There’s another fairly well known Newman song, You Can Leave Your Hat On, which paints a picture of a dirty old man:

Baby take off your coat (real slow)
Baby take off your shoes
(Here I’ll take your shoes)
Baby take off your dress
Yes yes yes
You can leave your hat on

Go on over there
And turn on the light
No all the lights
Come back here
Stand on this chair, that’s right
Raise your arms up in to the air
Shake ’em

But the delivery, if not the words, of the last verse must leave everyone siding with the dirty old man:

Suspicious minds are talking
Trying to tear us apart
They say that my love is wrong
They don’t know what love is
They don’t know what love is
They don’t know what love is
They don’t know what love is
I know what love is

And what about those obvious songs I started with, Political Science and Short People?

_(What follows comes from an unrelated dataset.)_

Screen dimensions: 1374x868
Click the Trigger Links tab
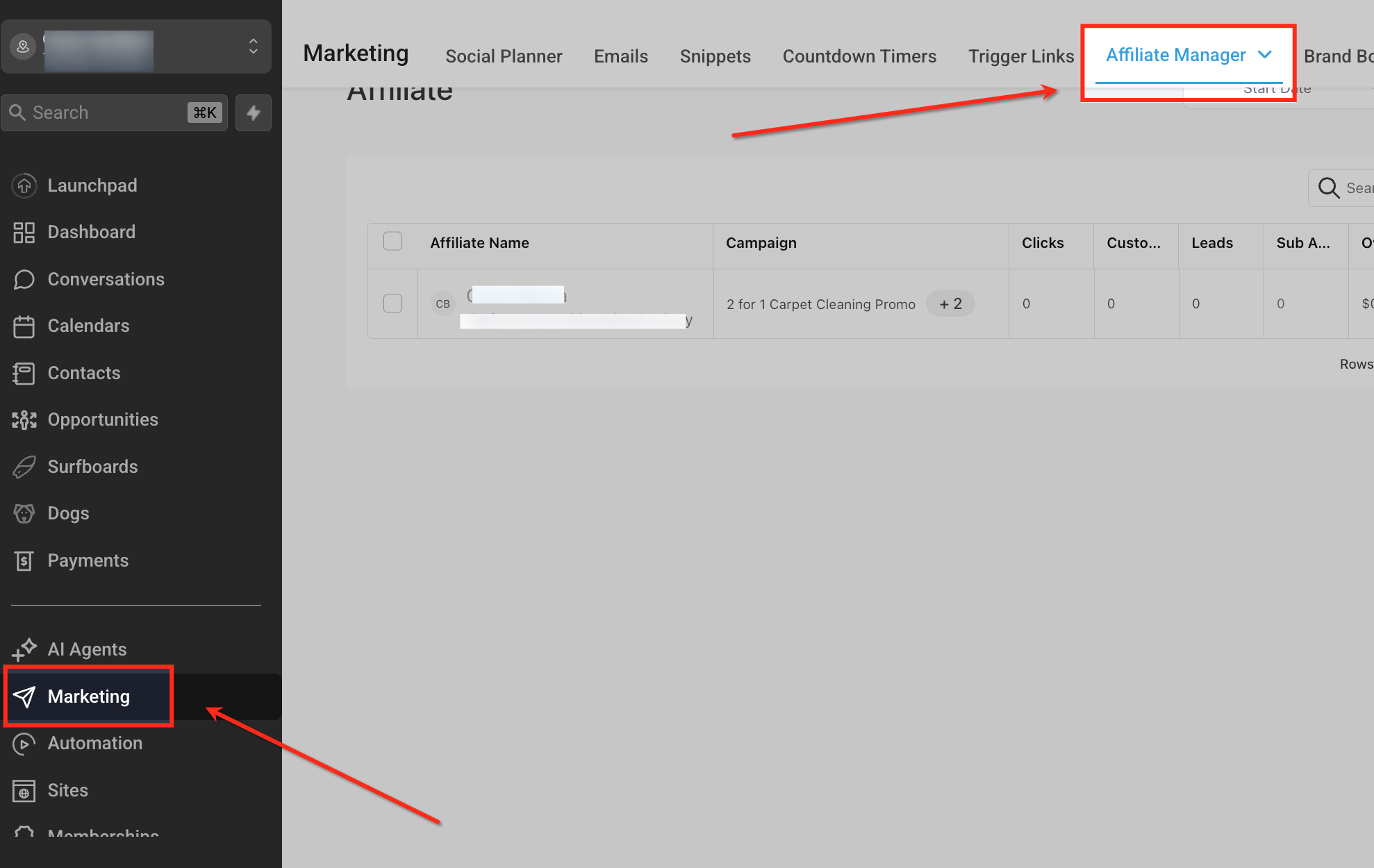pyautogui.click(x=1021, y=56)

In the middle of Short People, there’s this bridge verse:

Short people are just the same
As you and I
(A fool such as I)
All men are brothers
Until the day they die
(It’s a wonderful world)

Sung by a we-are-the-world choir together with Newman. Is that then supposed to be satire too? It certainly doesn’t seem like a genuine message either. Is it an attempt of the in-song character to make fun of we-are-the-worldism? I don’t really know. Even that song is a bit puzzling the more you think about it.